Top of RECORDS TO USE
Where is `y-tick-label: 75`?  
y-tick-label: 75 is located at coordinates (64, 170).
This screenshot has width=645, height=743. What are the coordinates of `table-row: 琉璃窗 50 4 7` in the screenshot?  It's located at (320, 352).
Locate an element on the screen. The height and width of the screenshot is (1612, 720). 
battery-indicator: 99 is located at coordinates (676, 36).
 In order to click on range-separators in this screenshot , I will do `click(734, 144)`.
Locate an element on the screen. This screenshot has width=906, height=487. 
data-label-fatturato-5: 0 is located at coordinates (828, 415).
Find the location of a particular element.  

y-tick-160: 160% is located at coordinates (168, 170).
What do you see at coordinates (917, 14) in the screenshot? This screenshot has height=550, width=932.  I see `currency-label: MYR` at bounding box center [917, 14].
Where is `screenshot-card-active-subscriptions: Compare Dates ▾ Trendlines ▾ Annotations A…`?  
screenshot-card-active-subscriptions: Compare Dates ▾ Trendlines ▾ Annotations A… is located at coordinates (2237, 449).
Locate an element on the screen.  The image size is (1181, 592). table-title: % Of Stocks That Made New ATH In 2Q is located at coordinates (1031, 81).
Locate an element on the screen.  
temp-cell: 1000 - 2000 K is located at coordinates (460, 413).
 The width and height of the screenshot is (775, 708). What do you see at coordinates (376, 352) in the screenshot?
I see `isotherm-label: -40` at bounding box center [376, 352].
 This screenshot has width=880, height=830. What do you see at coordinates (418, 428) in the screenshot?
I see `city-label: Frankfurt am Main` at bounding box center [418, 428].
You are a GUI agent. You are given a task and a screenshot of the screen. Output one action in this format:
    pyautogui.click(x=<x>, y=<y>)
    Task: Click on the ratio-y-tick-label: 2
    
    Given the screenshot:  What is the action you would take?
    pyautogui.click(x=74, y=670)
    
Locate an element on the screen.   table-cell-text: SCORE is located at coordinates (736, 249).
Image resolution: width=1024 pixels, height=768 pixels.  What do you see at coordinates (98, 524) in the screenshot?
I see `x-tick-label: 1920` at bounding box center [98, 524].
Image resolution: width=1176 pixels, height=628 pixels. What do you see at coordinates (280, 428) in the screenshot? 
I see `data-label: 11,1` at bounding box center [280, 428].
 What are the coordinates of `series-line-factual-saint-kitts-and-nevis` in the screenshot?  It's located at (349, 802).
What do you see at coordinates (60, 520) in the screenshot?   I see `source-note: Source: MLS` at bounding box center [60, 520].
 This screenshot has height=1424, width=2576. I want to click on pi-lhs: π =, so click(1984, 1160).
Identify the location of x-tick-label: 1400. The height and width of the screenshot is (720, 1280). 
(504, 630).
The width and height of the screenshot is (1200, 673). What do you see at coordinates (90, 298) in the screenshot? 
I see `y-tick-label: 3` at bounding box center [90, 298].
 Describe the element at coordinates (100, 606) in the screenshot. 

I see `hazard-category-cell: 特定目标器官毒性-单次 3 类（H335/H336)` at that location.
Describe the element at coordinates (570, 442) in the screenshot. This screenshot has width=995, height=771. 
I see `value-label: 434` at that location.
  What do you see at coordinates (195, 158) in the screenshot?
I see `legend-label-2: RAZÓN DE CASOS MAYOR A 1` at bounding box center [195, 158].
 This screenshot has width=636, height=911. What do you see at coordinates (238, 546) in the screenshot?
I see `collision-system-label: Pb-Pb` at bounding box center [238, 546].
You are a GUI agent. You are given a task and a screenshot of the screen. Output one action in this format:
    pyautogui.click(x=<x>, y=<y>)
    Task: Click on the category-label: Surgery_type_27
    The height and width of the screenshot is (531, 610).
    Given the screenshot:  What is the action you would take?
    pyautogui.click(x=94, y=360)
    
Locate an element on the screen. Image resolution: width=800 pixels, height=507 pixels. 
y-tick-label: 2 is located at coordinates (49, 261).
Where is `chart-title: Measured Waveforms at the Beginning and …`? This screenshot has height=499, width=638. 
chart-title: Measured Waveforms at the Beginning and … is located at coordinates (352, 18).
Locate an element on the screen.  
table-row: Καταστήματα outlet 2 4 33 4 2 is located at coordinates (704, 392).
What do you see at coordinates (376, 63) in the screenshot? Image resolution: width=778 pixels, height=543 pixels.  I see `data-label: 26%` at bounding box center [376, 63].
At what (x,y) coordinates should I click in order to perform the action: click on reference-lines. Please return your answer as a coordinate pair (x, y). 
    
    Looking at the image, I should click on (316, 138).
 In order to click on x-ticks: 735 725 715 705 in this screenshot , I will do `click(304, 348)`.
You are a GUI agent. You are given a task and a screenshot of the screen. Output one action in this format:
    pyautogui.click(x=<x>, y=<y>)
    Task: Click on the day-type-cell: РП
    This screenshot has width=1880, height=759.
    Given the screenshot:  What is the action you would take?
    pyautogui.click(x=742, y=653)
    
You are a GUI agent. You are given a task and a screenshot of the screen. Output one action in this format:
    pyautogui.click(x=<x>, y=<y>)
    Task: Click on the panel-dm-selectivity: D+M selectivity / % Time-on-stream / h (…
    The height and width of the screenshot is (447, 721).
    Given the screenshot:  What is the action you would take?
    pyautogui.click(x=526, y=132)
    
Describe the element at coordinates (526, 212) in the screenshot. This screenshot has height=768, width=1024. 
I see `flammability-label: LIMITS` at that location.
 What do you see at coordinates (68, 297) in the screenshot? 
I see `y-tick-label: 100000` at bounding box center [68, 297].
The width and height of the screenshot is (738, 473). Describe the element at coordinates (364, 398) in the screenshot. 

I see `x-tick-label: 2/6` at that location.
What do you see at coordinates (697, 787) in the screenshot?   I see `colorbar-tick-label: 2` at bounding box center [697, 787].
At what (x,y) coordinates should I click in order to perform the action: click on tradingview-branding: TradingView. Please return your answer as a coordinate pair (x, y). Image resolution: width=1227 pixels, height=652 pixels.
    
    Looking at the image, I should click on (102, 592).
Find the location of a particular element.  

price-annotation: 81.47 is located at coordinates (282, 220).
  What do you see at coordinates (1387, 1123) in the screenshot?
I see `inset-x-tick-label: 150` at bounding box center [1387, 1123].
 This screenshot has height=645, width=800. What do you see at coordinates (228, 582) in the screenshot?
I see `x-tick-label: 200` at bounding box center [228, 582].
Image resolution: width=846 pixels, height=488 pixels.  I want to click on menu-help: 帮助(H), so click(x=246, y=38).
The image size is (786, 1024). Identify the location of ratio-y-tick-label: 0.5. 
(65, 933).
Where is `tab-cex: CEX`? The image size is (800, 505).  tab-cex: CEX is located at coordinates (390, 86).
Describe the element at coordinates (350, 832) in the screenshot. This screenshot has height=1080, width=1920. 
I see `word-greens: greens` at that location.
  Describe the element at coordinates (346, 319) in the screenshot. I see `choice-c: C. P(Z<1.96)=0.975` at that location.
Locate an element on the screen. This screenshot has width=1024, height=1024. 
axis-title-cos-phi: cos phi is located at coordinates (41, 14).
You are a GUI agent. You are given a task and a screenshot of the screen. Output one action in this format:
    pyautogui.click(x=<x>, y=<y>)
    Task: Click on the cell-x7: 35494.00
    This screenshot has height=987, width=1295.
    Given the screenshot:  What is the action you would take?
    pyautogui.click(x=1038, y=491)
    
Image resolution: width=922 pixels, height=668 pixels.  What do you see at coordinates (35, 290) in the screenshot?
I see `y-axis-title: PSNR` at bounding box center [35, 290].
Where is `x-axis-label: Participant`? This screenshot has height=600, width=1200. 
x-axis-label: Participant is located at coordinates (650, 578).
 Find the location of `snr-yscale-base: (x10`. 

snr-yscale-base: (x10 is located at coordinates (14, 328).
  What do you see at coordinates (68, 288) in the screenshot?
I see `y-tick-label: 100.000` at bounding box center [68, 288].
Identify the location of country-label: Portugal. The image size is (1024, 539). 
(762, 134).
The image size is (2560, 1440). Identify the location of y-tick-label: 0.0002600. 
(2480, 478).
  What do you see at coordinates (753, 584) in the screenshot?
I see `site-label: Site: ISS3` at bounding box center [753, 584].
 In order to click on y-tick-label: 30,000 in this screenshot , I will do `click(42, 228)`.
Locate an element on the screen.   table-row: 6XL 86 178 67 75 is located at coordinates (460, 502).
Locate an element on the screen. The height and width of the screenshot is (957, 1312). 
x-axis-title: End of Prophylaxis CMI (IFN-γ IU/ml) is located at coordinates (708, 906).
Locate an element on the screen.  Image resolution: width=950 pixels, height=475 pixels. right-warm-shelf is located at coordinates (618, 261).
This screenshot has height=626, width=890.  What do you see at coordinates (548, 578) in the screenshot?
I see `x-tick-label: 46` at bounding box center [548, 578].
Bottom of RECORDS TO USE
## [EXERCISE]
Update the lines from the first one through the one containing "center [418, 428].", both ends included, by changing "Locate an element on the screen" to "Find an element on the screen" and leaving everything else as it is. Give only those lines.

## [WRITTEN RESPONSE]
Where is `y-tick-label: 75`?  
y-tick-label: 75 is located at coordinates (64, 170).
This screenshot has width=645, height=743. What are the coordinates of `table-row: 琉璃窗 50 4 7` in the screenshot?  It's located at (320, 352).
Find an element on the screen. The height and width of the screenshot is (1612, 720). 
battery-indicator: 99 is located at coordinates (676, 36).
 In order to click on range-separators in this screenshot , I will do `click(734, 144)`.
Find an element on the screen. This screenshot has width=906, height=487. 
data-label-fatturato-5: 0 is located at coordinates (828, 415).
Find the location of a particular element.  

y-tick-160: 160% is located at coordinates (168, 170).
What do you see at coordinates (917, 14) in the screenshot? This screenshot has height=550, width=932.  I see `currency-label: MYR` at bounding box center [917, 14].
Where is `screenshot-card-active-subscriptions: Compare Dates ▾ Trendlines ▾ Annotations A…`?  
screenshot-card-active-subscriptions: Compare Dates ▾ Trendlines ▾ Annotations A… is located at coordinates (2237, 449).
Find an element on the screen.  The image size is (1181, 592). table-title: % Of Stocks That Made New ATH In 2Q is located at coordinates (1031, 81).
Find an element on the screen.  
temp-cell: 1000 - 2000 K is located at coordinates (460, 413).
 The width and height of the screenshot is (775, 708). What do you see at coordinates (376, 352) in the screenshot?
I see `isotherm-label: -40` at bounding box center [376, 352].
 This screenshot has width=880, height=830. What do you see at coordinates (418, 428) in the screenshot?
I see `city-label: Frankfurt am Main` at bounding box center [418, 428].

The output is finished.